··· Material provided

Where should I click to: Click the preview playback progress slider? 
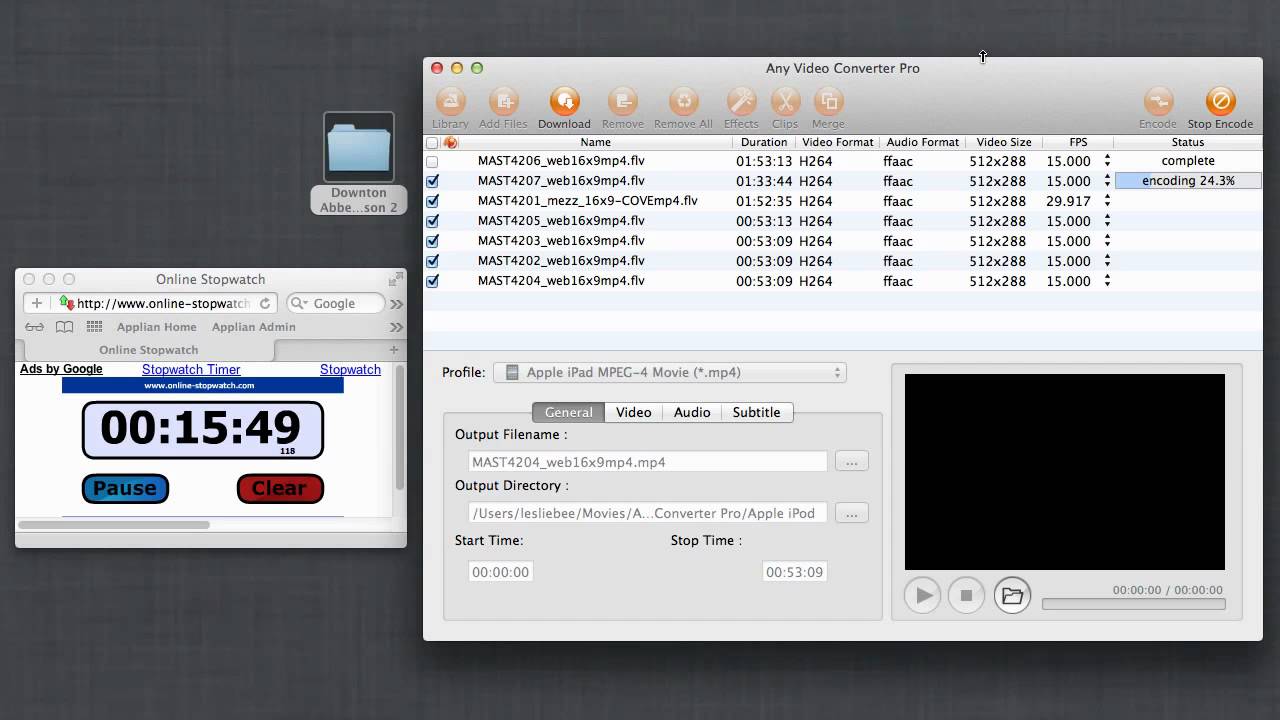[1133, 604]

······
··· Material provided

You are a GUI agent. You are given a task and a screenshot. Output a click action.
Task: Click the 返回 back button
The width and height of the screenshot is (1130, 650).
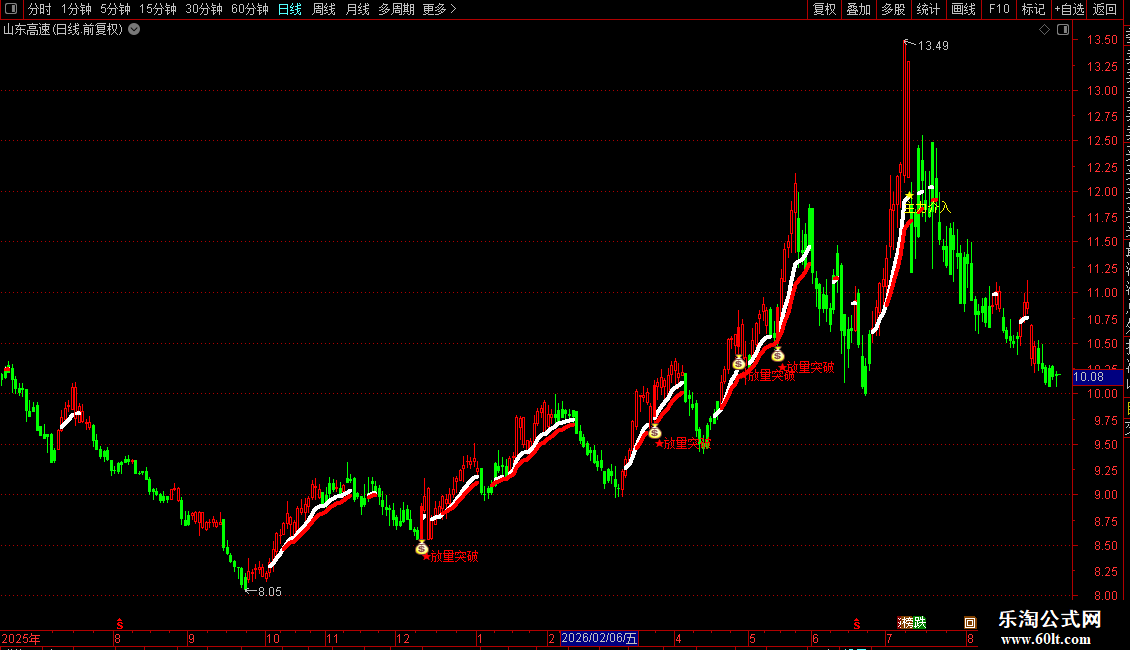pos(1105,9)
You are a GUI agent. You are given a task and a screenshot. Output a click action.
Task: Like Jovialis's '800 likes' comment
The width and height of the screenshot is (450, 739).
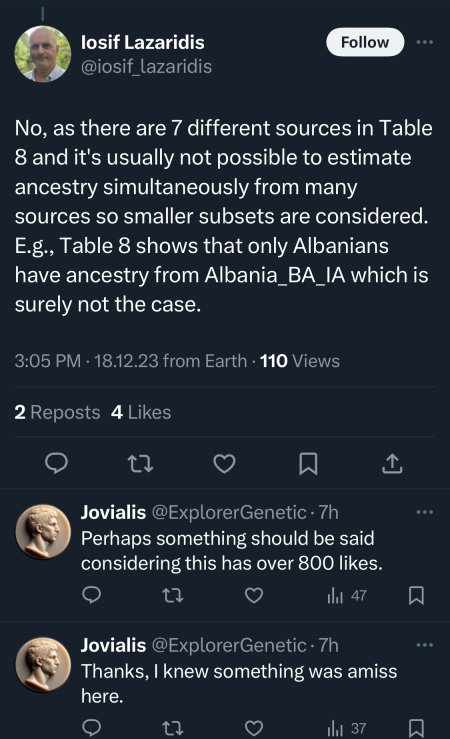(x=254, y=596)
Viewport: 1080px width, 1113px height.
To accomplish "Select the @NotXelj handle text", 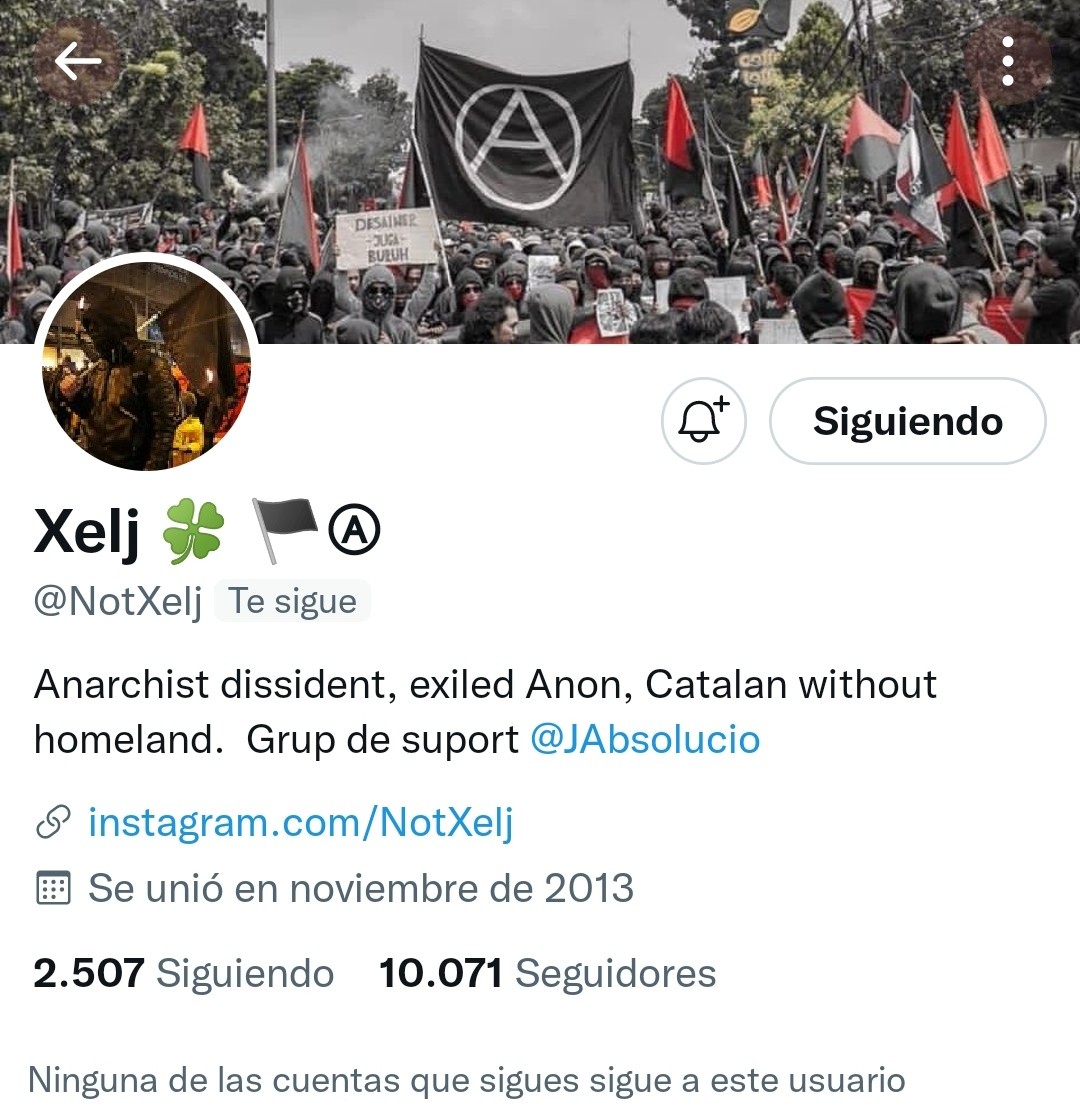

······

Exercise prompt:
Although the records hold pictures, the copy must not; give again exactly the lines from the one with "The width and height of the screenshot is (450, 739)." through the one with "the @NotXelj handle".

Solution for this problem:
The width and height of the screenshot is (450, 739).
(x=254, y=596)
Viewport: 1080px width, 1113px height.
To accomplish "Select the @NotXelj handle text", 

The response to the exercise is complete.